O preterido Eduardo Suplicy, protagonista da maior gafe da eleição ao se aproximar de Marina Silva e atrair a aversão de Dilma e Lula, obteve a metade dos votos do adversário José Serra, do PSDB, que voltará ao Senado. Mas nem isso servirá de consolo ao mago, habituado a colecionar vitórias com seus caprichos improváveis, seja porque Suplicy perde uma vaga petista que ocupa há 24 anos no Senado, seja porque sua derrota humilhante abre uma lacuna importante na história de glórias do PT.

Nos sete municípios do ABC paulista Dilma perdeu em cinco, quatro para Aécio, inclusive São Bernardo do Campo, berço do Lula sindicalista e depois político - um revés simbólico de consequências históricas. Mas seus fracassos não foram só no Estado de São Paulo. O patrocínio de Lindbergh Farias na disputa pelo governo do Estado do Rio, desfazendo uma aliança que tinha sido muito bem-sucedida com Sérgio Cabral, foi desastroso: o ex-presidente da União Nacional dos Estudantes (UNE) teve pífios 10% dos votos. No Paraná, o tucano Beto Richa ganhou no primeiro turno e a queridinha de Lula, Gleisi Hoffman, ex-chefe da Casa Civil de Dilma, amargou um terceiro lugar, com 15,77% dos votos válidos.

Do Paraná também veio a notícia alarmante do recorde de votos obtido pelo senador Álvaro Dias, do PSDB, o mais ativo parlamentar oposicionista (incluindo o colega mineiro Aécio Neves) durante os três mandatos petistas. Outra vitória espetacular foi a do cearense Tasso Jereissati, cuja acachapante derrota Lula fez questão de patrocinar há quatro anos. Esses dois combativos senadores terão a oportunidade de levar as delações premiadas de Paulo Roberto Costa, o Paulinho do Lula, e Alberto Youssef para o debate político, seja quem for o vencedor do segundo turno no pleito presidencial.

Uma vitória, por qualquer margem, de Dilma Rousseff no segundo turno fará, é claro, com que parte desse legado negativo que mancha a reputação de invencível do padim Ciço de Garanhuns seja relegada a segundo plano. Caso, porém, a afilhada perca, seu padrinho terá subtraída parte de sua inegável ascendência sobre as bancadas do PT e do PMDB, que, renovadas, ainda dominarão o Poder Legislativo.

Se de fato o PSDB é o único partido organizado para servir de alternativa ao poder populista do PT, como reconheceram Lula e a maioria dos eleitores, é óbvio que, além de Aécio, com sua persistência em ficar preparado para se aproveitar das furadas de Marina, Fernando Henrique Cardoso também sai vencedor de uma eleição que nem sequer disputou.
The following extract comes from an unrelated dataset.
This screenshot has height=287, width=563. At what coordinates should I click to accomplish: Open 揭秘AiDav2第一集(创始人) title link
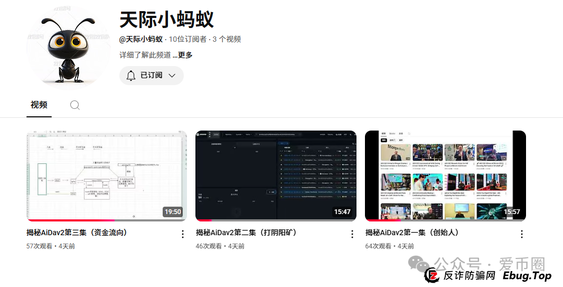tap(412, 233)
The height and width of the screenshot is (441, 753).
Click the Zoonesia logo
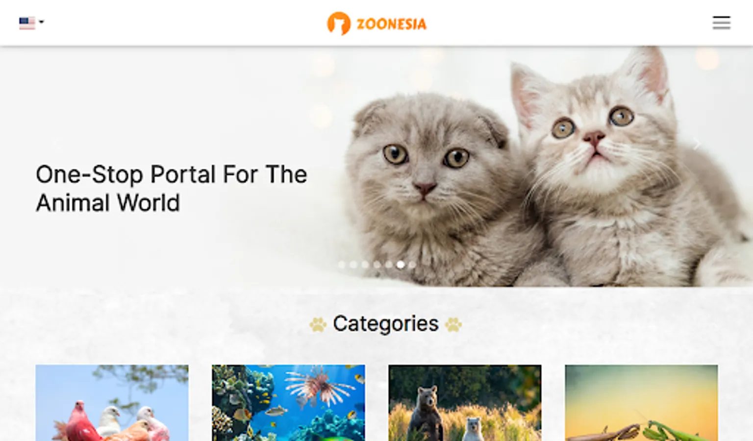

Acontece que, apesar de ter sido o responsável pela maior revolução social da História do Brasil, o Plano Real, o sociólogo teve seus feitos obscurecidos seja pela maledicência nem sempre veraz dos adversários, seja ainda pelo oportunismo pouco sagaz de seus correligionários Serra e Geraldo Alckmin. Estes tentaram ocultar a obra do antecessor nas campanhas contra Lula e Dilma e nem sequer tiraram proveito disso, pois as perderam. Aécio recobrou esse legado e lhe deu lugar no palanque. A tal ponto que da boa defesa dessa herança bendita no confronto com Dilma dependerá em grande parte seu êxito no turno decisivo. No mais, quem viver verá.